REQUIRED WORK:
1 - List every person the text about education and class names in connection with a view on teaching or learning.
2 - Answer these questions using the text about education and class.
(a) What graduation rate does the text give for Dr. Canada's school?
(b) What is the title of the documentary the text mentions?
(c) According to the quoted sentence under "Classification of classes #8", class is in many ways the most important predictor of what?
3 - Copy out everything in the text about education and class from "I must admit" down to "a daily basis.".

DOCUMENT TEXT:
Grits is what set apart each individual’s from one another. Angela Duckworth believes that all human being has the capacity to learn; it just depends on the passion one might have. Duckworth’s argues that this should be promoted in children’s and young adults and it should be nurtured in school  Bill Gates and Dr. Geoffry Canada both spoke about change and how the old ways is no longer working because no one is benefiting from them. Gates stats there are a few things we can do to measure the effectives of teaching and see if it’s really working just like Dr. Canada he stated the graudation rate of is school being 100% and college Admission being at 93% he stated the old ways wasn’t working. Students are changing and we must adapt to it.  Sir Ken Robinson spoke he explore the idea that what we are teaching is no longer effective and how America has great educations but it exist in alternative educations he explain that this shouldn’t be. The norms of the dominant cultures needs to be dominated to accepted the values of what the new norms can be..

This video urged teachers and America to change we are no longer living in a era where the academic standers for education was effusion .
I must admit teachers have one of the hardest jobs in the United States but we must also acknowledge that resources is not distribute evenly.






Classification of classes #8

"Class can be harder to spot than racial or ethnic differences, yet in many ways it's the most important predictor of what kind of financial and educational opportunities someone will have in life."



      Growing up i never thought of class as anything but a word; never fully seeing the bigger picture; that is imbedded in our society. I guess to some degree i had the mindset of being middle-class do i even dare to say upperclass; never questioning the social  stratification but definality knowing it existed especially when i went to school. from the friends i had to the clothes we whore on a daily basis.





             In the documentary "People Like Us" looks at the way Americans constantly evaluate and categorize other "social Status" this un-question ideology deeply-held of egalitarianism and fairness, where citizens are in fact subject to sharp class distinctions and inequalities of opportunity.

  "  I found it funny how we could define a person class simply by looking at photographs".

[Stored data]
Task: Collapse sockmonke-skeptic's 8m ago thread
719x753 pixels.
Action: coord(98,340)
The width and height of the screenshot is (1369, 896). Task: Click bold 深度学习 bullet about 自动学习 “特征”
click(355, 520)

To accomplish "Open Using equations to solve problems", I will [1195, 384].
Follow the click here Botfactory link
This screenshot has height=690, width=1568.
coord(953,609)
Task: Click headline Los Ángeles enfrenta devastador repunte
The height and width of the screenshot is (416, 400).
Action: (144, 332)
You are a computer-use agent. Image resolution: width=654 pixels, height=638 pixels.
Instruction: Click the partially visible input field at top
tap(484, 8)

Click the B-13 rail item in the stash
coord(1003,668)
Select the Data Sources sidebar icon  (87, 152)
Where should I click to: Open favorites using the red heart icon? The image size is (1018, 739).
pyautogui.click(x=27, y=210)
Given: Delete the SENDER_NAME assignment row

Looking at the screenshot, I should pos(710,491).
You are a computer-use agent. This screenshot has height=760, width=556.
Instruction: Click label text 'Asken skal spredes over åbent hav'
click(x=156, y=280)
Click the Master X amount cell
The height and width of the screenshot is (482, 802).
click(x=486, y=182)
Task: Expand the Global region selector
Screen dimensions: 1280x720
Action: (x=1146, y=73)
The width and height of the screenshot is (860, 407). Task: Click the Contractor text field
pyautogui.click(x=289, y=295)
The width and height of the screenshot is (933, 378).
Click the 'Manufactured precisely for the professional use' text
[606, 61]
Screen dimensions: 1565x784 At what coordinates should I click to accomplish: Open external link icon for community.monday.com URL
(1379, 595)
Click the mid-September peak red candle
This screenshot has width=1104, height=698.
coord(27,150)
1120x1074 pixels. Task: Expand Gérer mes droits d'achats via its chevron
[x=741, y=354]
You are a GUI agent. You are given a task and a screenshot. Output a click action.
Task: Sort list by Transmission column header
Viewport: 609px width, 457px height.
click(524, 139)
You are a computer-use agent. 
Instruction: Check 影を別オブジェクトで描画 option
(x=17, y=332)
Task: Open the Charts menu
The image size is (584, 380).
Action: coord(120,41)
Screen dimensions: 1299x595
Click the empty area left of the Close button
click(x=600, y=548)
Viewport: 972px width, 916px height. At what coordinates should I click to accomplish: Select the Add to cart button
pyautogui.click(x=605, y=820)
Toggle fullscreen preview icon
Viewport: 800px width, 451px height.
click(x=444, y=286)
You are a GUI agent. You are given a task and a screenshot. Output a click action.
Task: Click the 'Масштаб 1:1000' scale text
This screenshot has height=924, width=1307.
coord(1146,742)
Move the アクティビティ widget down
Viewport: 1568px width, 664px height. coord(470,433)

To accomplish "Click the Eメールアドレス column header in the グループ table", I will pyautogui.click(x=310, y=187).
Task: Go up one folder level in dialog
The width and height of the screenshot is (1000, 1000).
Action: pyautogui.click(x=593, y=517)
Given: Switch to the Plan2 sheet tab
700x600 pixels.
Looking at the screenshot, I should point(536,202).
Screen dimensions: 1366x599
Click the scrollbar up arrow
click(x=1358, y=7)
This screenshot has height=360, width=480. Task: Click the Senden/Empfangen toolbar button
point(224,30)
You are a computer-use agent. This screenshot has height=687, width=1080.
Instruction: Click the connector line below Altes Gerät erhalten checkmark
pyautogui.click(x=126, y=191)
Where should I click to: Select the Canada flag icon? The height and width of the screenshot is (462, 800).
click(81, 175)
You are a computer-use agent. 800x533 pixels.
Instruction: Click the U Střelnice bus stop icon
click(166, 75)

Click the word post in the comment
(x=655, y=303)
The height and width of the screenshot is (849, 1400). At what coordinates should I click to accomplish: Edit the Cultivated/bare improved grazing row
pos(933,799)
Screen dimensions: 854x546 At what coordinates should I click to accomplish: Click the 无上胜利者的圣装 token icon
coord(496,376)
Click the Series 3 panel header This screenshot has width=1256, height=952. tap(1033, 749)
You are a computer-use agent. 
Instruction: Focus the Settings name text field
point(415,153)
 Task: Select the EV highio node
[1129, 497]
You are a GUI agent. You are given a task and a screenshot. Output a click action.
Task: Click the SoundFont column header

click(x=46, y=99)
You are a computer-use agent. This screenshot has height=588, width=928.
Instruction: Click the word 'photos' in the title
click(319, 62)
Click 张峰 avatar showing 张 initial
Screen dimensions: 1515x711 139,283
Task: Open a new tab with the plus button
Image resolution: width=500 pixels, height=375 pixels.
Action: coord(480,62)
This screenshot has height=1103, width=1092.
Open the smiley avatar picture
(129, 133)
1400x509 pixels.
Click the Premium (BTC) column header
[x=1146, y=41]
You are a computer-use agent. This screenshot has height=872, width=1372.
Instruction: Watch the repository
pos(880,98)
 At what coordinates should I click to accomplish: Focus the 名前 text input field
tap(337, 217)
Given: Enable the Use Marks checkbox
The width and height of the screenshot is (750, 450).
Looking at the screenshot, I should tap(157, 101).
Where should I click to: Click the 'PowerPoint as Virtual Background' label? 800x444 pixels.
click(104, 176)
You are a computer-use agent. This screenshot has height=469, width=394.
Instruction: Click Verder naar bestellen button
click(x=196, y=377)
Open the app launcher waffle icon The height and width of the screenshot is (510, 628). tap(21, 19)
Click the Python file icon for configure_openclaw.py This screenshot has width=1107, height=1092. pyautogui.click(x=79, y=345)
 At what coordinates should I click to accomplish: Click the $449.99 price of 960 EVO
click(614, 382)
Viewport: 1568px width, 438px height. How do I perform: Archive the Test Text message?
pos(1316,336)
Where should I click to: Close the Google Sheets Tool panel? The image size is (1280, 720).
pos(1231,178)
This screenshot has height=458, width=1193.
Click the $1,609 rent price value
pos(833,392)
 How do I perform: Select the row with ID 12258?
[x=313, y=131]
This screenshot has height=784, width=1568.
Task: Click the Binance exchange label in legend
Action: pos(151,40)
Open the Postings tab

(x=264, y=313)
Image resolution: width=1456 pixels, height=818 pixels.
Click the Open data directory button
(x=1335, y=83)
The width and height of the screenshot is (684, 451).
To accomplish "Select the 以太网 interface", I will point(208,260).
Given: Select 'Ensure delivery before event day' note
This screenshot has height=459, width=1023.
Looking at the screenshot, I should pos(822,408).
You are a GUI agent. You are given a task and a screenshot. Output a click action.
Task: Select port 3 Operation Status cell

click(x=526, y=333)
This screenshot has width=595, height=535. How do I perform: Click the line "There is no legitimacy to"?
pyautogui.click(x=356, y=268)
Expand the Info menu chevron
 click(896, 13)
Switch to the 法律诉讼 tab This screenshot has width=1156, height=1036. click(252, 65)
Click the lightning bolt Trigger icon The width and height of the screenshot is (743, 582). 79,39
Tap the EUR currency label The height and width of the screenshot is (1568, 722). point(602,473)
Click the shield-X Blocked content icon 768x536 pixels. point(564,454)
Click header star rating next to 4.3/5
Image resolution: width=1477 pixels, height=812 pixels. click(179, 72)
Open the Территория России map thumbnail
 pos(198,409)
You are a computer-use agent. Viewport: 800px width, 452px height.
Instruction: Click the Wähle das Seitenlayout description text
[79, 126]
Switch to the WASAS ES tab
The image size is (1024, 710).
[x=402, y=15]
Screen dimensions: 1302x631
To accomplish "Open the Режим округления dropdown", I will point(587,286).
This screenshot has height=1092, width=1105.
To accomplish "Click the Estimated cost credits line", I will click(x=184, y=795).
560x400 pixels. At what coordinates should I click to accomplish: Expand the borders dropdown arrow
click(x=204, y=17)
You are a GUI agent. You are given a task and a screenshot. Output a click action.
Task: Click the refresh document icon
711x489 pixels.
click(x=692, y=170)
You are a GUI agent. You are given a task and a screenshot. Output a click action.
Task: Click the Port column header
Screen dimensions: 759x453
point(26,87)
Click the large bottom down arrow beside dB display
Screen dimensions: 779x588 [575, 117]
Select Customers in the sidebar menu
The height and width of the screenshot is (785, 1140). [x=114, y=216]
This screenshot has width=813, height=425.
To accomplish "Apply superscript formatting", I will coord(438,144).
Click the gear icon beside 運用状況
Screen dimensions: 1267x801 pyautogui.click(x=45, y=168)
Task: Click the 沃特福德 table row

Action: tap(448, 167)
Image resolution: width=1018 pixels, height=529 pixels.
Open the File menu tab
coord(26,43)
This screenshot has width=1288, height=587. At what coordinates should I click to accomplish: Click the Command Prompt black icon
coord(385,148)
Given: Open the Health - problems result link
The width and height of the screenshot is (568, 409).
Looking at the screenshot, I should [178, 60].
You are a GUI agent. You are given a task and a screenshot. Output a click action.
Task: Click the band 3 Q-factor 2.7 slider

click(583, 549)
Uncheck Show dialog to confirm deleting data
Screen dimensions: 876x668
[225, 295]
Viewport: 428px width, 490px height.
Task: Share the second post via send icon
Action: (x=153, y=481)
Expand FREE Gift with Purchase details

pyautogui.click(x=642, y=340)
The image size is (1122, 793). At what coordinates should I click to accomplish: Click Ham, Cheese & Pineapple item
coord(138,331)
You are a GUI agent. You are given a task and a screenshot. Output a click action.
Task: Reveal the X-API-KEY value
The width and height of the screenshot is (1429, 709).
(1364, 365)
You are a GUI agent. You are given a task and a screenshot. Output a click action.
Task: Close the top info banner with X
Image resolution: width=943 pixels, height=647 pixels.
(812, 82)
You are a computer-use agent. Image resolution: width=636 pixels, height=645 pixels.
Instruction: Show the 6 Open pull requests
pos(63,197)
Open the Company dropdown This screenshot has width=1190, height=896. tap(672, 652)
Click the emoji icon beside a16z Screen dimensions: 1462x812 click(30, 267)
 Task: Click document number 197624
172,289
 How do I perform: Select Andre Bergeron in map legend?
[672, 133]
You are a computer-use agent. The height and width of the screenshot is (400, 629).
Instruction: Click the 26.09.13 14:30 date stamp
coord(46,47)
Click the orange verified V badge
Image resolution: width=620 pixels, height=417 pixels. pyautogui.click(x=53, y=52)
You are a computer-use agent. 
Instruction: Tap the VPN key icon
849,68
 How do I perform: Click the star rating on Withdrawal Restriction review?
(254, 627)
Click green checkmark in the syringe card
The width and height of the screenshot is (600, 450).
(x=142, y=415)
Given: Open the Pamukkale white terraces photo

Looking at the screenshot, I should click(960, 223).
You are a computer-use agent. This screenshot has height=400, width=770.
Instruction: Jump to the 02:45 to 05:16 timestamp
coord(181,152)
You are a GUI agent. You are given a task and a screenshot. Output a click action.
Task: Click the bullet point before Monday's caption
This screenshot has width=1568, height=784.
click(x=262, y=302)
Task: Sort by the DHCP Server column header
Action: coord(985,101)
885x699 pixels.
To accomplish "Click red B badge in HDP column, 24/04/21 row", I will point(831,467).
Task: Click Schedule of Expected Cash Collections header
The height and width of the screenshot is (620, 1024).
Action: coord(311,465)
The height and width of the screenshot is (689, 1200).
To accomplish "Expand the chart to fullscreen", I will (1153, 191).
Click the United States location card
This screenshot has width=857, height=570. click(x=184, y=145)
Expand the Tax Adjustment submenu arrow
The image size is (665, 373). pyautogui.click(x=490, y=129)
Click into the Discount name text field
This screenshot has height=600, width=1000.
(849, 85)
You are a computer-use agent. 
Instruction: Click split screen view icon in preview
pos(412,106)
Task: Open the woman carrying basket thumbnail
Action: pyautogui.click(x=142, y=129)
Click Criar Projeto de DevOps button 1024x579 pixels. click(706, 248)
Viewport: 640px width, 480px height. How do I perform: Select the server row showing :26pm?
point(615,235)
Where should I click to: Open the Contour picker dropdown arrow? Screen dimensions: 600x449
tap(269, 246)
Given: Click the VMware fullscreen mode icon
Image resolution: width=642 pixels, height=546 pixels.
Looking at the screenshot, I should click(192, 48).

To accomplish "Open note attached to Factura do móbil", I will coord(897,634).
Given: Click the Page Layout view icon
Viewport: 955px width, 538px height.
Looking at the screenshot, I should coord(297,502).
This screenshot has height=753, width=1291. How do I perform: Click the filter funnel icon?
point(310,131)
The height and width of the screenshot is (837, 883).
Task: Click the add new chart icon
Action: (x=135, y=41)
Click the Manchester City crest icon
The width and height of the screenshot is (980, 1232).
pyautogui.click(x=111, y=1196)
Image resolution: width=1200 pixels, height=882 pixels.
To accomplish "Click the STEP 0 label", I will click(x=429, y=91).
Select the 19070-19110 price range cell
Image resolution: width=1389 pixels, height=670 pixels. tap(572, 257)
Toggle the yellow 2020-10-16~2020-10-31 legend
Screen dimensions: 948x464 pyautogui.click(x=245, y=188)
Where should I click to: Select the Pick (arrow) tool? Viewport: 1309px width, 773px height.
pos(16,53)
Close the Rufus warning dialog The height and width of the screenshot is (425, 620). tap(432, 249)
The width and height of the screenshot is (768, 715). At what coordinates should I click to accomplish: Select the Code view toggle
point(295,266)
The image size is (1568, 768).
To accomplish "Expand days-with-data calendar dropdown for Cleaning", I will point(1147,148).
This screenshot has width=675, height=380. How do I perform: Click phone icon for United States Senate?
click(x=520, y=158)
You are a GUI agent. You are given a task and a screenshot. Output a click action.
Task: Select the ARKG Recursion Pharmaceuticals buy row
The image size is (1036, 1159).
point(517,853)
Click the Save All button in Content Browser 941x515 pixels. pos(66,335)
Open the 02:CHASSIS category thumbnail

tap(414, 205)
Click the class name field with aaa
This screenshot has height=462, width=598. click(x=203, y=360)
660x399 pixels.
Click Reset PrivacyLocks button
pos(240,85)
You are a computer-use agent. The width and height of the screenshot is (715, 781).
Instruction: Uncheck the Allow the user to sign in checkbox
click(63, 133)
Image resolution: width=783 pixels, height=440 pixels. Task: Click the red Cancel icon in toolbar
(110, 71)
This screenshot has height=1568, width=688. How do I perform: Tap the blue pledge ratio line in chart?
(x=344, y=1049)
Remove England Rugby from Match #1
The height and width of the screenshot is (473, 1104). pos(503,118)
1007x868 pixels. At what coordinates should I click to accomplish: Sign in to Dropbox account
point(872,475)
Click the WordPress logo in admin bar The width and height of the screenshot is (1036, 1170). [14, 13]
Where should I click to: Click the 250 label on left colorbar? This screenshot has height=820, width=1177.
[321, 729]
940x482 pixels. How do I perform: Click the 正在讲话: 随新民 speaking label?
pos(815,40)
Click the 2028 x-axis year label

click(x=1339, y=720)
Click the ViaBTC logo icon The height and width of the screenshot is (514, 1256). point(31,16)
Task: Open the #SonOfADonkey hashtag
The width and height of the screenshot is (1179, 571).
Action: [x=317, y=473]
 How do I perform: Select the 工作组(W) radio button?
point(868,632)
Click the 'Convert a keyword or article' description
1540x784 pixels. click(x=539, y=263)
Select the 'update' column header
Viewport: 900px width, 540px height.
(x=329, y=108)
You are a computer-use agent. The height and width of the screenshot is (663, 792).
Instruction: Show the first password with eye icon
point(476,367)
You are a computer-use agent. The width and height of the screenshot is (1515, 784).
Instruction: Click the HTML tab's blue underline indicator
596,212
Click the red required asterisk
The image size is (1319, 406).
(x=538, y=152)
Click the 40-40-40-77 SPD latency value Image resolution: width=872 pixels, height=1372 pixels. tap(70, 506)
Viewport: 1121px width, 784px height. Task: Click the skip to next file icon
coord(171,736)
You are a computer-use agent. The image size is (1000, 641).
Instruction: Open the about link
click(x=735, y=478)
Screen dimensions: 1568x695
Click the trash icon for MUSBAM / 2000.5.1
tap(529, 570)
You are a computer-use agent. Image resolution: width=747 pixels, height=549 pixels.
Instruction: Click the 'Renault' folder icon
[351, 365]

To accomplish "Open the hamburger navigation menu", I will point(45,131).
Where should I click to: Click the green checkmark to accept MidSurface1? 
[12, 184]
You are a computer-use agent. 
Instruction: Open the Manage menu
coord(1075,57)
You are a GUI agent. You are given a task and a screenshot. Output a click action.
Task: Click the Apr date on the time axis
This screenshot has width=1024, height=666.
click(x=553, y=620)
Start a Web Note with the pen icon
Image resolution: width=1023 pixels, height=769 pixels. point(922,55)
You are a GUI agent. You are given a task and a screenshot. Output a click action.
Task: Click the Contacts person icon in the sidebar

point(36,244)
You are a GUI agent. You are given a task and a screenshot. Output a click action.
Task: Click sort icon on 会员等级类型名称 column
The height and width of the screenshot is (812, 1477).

ANSWERS BELOW:
1 -
Angela Duckworth
Bill Gates
Dr. Geoffry Canada
Sir Ken Robinson

2 -
(a) 100%
(b) "People Like Us"
(c) What kind of financial and educational opportunities someone will have in life.

3 -
I must admit teachers have one of the hardest jobs in the United States but we must also acknowledge that resources is not distribute evenly.






Classification of classes #8

"Class can be harder to spot than racial or ethnic differences, yet in many ways it's the most important predictor of what kind of financial and educational opportunities someone will have in life."



      Growing up i never thought of class as anything but a word; never fully seeing the bigger picture; that is imbedded in our society. I guess to some degree i had the mindset of being middle-class do i even dare to say upperclass; never questioning the social  stratification but definality knowing it existed especially when i went to school. from the friends i had to the clothes we whore on a daily basis.